Esposo, no me estreches. Lo hiciste subir del fondo de mi ser como un lirio de aguas. Déjame ser como un agua en reposo.
¡Ámame, ámame ahora un poco más! Yo, ¡tan pequeña!, te duplicaré por los caminos. Yo, ¡tan pobre!, te daré otros ojos, otros labios, con los cuales gozarás el mundo; yo, ¡tan tierna!, me hendiré como un ánfora por el amor, para que este vino de la vida se vierta de mí.
¡Perdóname!
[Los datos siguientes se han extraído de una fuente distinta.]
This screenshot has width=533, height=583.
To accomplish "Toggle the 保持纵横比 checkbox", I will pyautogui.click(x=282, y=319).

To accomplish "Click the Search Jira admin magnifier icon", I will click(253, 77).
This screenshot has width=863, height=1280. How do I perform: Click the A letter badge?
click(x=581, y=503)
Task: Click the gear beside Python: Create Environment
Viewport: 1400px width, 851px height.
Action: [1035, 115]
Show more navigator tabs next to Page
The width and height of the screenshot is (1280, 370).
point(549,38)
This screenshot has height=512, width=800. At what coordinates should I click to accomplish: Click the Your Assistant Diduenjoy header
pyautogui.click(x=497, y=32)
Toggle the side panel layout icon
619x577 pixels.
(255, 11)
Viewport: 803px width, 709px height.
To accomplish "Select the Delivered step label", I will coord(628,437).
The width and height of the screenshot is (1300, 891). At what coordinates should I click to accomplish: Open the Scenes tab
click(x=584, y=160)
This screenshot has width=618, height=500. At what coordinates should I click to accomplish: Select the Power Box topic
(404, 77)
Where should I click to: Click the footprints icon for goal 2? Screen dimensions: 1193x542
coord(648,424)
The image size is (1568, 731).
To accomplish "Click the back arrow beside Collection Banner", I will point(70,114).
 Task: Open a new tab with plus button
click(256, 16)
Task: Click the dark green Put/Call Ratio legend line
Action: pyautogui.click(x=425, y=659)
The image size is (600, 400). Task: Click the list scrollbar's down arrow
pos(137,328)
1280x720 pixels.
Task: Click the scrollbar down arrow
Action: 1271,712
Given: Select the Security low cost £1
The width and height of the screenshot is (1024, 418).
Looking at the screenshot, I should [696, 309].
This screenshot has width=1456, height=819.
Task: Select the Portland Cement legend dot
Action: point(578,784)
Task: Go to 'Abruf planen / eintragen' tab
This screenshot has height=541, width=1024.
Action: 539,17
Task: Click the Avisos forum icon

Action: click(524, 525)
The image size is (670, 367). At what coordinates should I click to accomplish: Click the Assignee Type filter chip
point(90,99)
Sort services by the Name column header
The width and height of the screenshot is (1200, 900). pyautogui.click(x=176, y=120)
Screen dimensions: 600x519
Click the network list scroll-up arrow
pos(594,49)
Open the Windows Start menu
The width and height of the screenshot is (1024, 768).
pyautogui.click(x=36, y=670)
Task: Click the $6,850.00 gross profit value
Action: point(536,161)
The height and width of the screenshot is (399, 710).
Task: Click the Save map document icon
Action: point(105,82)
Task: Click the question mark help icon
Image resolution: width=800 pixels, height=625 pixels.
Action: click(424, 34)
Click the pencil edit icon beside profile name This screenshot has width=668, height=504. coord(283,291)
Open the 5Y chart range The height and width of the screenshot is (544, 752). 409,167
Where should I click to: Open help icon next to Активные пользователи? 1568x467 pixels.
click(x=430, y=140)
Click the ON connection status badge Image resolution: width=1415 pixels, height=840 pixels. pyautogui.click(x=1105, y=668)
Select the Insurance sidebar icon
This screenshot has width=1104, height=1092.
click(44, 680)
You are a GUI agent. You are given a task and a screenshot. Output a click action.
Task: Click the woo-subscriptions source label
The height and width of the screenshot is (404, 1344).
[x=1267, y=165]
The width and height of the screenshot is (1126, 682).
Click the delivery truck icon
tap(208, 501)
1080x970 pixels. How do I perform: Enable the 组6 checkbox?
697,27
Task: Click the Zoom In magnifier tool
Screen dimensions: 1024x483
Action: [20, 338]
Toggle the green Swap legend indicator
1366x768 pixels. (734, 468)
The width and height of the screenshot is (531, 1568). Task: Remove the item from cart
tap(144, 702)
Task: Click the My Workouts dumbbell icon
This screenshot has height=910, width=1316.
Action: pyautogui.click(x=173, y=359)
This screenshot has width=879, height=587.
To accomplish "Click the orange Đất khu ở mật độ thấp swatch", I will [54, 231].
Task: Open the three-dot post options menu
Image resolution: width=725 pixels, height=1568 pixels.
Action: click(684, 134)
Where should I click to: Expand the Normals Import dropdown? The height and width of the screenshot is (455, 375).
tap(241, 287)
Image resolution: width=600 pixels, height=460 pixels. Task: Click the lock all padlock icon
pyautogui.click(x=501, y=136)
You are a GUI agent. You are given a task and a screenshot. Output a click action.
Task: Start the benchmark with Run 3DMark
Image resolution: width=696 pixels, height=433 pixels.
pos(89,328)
Estoy torpe al andar, torpe al servir tu copa; pero tú me henchiste así y me diste esta extrañeza con que me muevo entre las cosas.
Séme más que nunca dulce. No remuevas ansiosamente mi sangre; no agites mi aliento.
¡Ahora soy sólo un velo; todo mi cuerpo es un velo bajo el cual hay un niño dormido!
Vino mi madre a verme; estuvo sentada aquí a mi lado, y, por primera vez en nuestra vida, fuimos dos hermanas que hablaron del tremendo trance.
Palpó con temblor mi vientre y descubrió delicadamente mi pecho. Y al contacto de sus manos me pareció que se entreabrían con suavidad de hojas mis entrañas y que a mi seno subía la honda láctea.
Enrojecida, llena de confusión, le hablé de mis dolores y del miedo de mi carne; caí sobre su pecho; ¡y volví a ser de nuevo una niña pequeña que sollozó en sus brazos del terror de la vida!
Madre, cuéntame todo lo que sabes por tus viejos dolores. Cuéntame cómo nace y cómo viene su cuerpecillo, entrabado con mis vísceras.
Dime si buscará solo mi pecho o si se lo debe ofrecer, incitándolo.
Dame tu ciencia de amor, ahora, madre. Enséñame las nuevas caricias, delicadas, más delicadas que las del esposo.
¿Cómo limpiaré su cabecita, en los días sucesivos? ¿Y cómo lo haré para no dañarlo?
Enséñame, madre, la canción de cuna con que me meciste. Esa lo hará dormir mejor que otras canciones.
Toda la noche he padecido, toda la noche se ha estremecido mi carne por entregar su don. Hay el sudor de la muerte sobre mis sienes; pero no es la muerte, ¡es la vida!
Y te llamo ahora Dulzura Infinita a Ti, Señor, para que lo desprendas blandamente.
¡Nazca ya, y mi grito de dolor suba en el amanecer, trenzado con el canto de los pájaros!
Dicen que la vida ha menguado en mi cuerpo, que mis venas se vertieron como los lagares: ¡yo sólo siento el alivio del pecho después de un gran suspiro!
—¿Quién soy yo, me digo, para tener un hijo en mis rodillas?
Y yo misma me respondo:
—Una que amó, y cuyo amor pidió, al recibir el beso, la eternidad.
Me mire la Tierra con este hijo en los brazos, y me bendiga, pues ya estoy fecunda y sagrada, como las palmas y los surcos.